Si se ha seguido hasta aquí lo que trato de explicar, podríamos coincidir en que el criterio de la expansión geográfica, a partir de ese punto originario de España, puede darnos razón de las vías por las que exportamos a buen número de países la pasión por los toros; pero sirve menos para fundamentar ese carácter tan definitivo que adquiere luego, con perfiles propios, en una mayoría de ellos, aunque no en todos.
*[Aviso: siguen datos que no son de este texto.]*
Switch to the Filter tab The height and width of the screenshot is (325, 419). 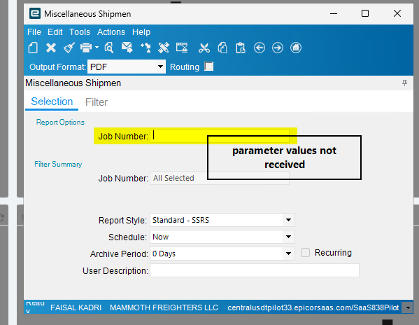(97, 102)
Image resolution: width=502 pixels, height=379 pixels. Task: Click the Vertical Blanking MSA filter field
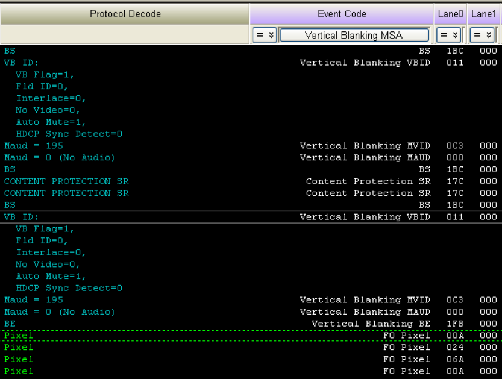(x=354, y=35)
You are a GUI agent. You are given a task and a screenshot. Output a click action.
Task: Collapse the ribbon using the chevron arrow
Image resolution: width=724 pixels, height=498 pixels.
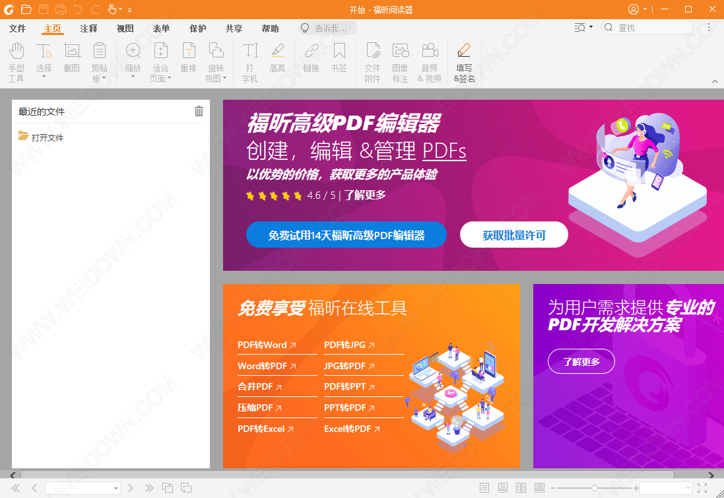[715, 81]
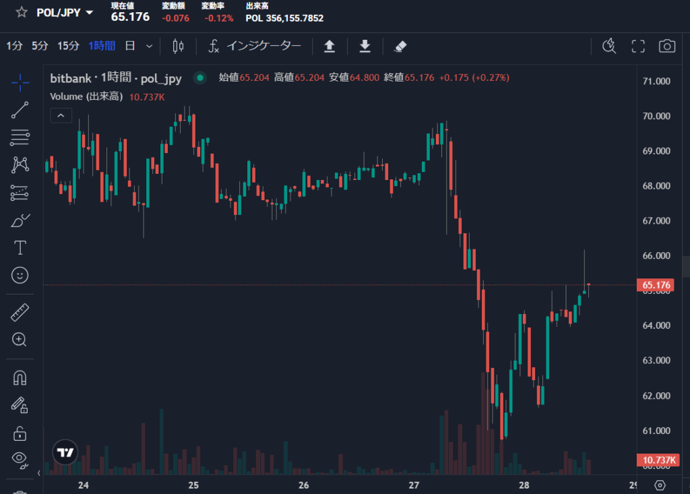This screenshot has width=690, height=494.
Task: Open the emoji sticker tool
Action: [19, 276]
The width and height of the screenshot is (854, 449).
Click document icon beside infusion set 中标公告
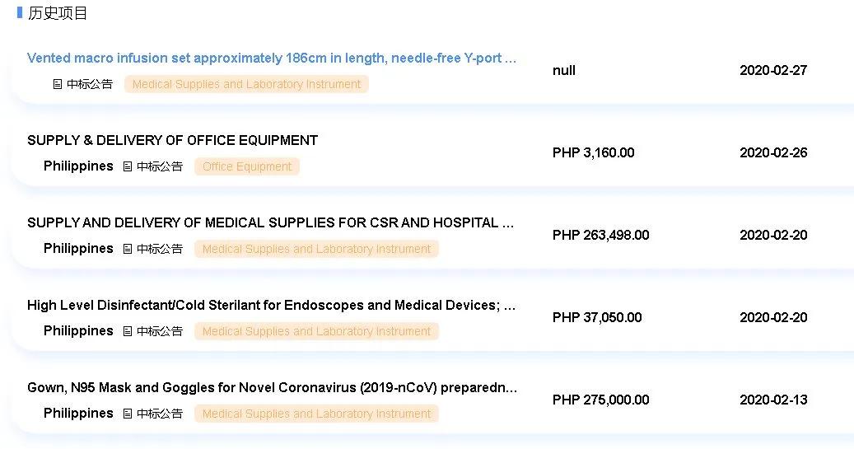pyautogui.click(x=58, y=84)
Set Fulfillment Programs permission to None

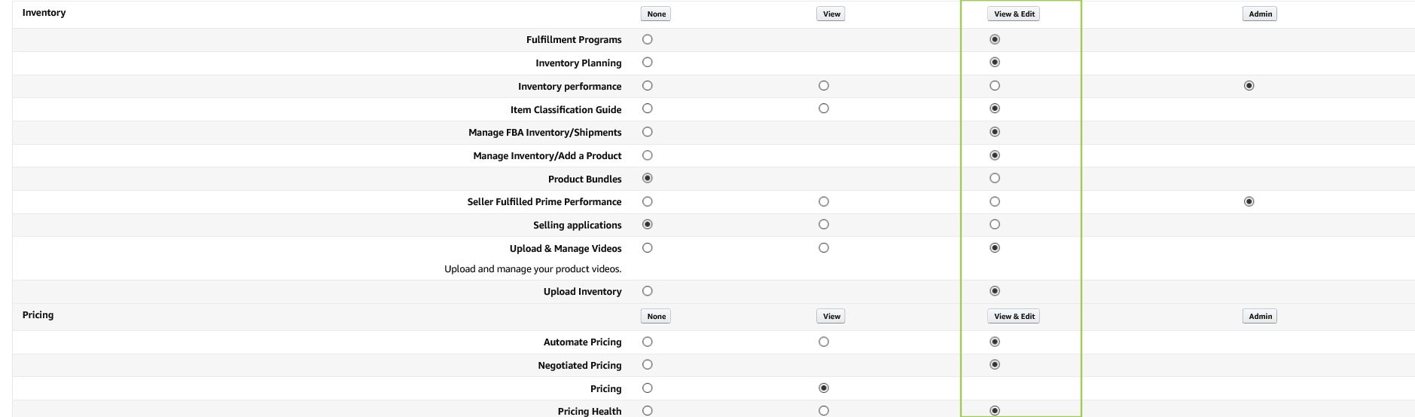(648, 39)
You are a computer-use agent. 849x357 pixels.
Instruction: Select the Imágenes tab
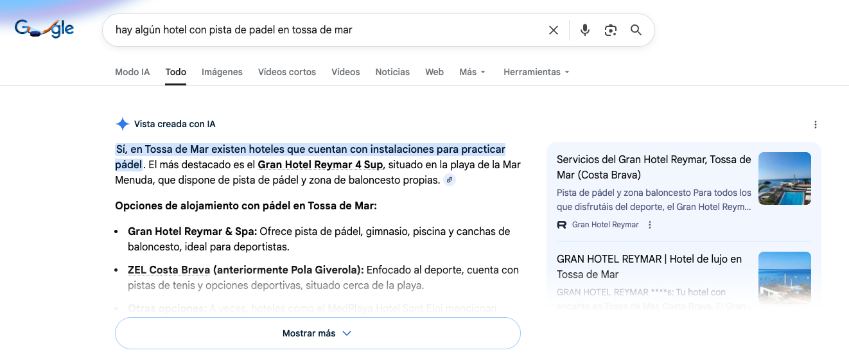point(222,72)
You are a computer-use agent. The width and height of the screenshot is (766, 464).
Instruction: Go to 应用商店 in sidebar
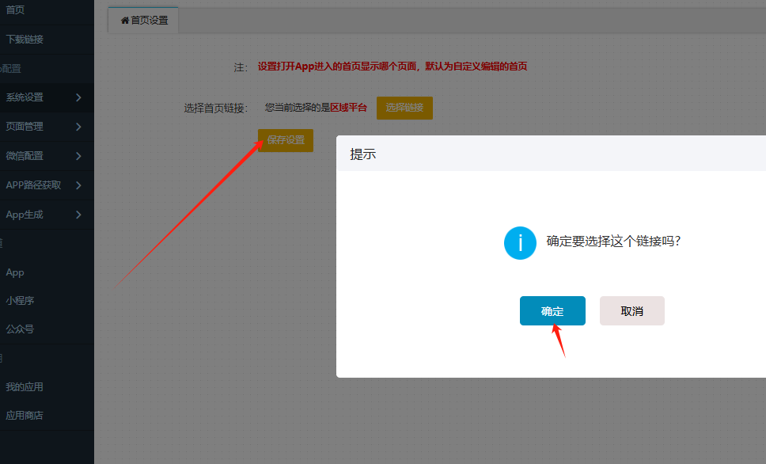[x=25, y=415]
Más diría: observemos como en estas naciones se implanta la corrida de toros, pero observemos también como todas esas otras manifestaciones más propiamente populares en torno a la bravura de un animal, o no existen, o tienen unos contenidos propios y diferenciados de los nuestros.
Estas realidades me hacen considerar que, a un lado y otro del Atlántico, todos tenemos en común, sobre bases más que suficientemente compartidas, lo que podríamos denominar la cultura de la lidia; en cambio, diferimos en esa otra cultura del toro bravo, a la que antes me refería.
Si ese razonamiento fuera cierto, me llevaría a alcanzar una cierta explicación de por qué con los toros –insisto: como un acto normalizado según reglas establecidas, como nos regaló la Ilustración– no ocurre lo que a los ingleses les pasó con su invento del fútbol, que aunque nació entre ellos, hoy es deporte que tiene como patria a todo el universo, despojado ya de la práctica totalidad de las influencias inglesas. No ha ocurrido algo así con la Fiesta, porque aunque se renacionalice en un alto grado en cada uno de esos países, mantiene intactos aquellos elementos más significativos de su origen y, sobre todo, de su razón de ser.
Pues bien, para aproximarnos a todo esto, que por lo menos a efectos de contarlo vengo identificando como la cultura de la lidia, parece que la razón lleva a considerar que algo importante y propio debe adjudicarse en este empeño a los valores intrínsecos y exclusivos de la lidia. Por eso, si se producen fenómenos de estas tipologías, entiendo como bastante razonable pensar que esa trascendencia fuera de nuestras fronteras de lo que propiamente englobamos en la lidia y el toreo, no debe tomar su punto de partida de la concepción como Fiesta Nacional, en lo que la misma representa en orden a la cultura popular; si no que nace de otras razones, que son las que se corresponderían con una estricta consideración de Arte para el hecho taurino.
No resulta fácil evadirse de ese concepto de Fiesta Nacional. Es más: nada de malo hay en que así ocurra. Pero como bien se puede comprender, mi objeción, si es tal, se centra en que el concepto se me queda pequeño cuando compruebo cómo, desde unos orígenes innegables y profundamente populares, con el paso de los siglos la lidia y el toreo adquieren el equipaje necesario para entrar por la puerta más académicas de las Artes, como le corresponde a todo aquello que debe regirse por las normas de la creación, algo que los intelectuales de la Ilustración, como tengo dicho, ya acertaron a ver. Pero obsérvese, además, que este movimiento no es privativo de España: ocurre en todas las naciones donde ha florecido la Fiesta.
En definitiva, en estas divagaciones en un otoño que se nos comienza a hacer hace taurinamente tan largo, deseosos de que otra vez florezca la primavera, la lectura que más me interesa de este fenómeno toma su fundamento de reconocer que España tuvo el privilegio de elevar a la categoría de lo creativo aquello que nació siendo una manifestación del sentir popular alrededor de los toros. Luego tomó vida propia y se extendió por otras muchas sociedades, cuando se daba una determinada comunión de circunstancias.
Todo eso, entiendo, es bastante más que un mero considerar a los toros como nuestra Fiesta Nacional, aunque también lo sea bajo otros aspectos; pero lo que se dice la lidia y el toreo, eso para mí antes que otra cosa es una manifestación del Arte, sin otros apellidos y sin otras fronteras.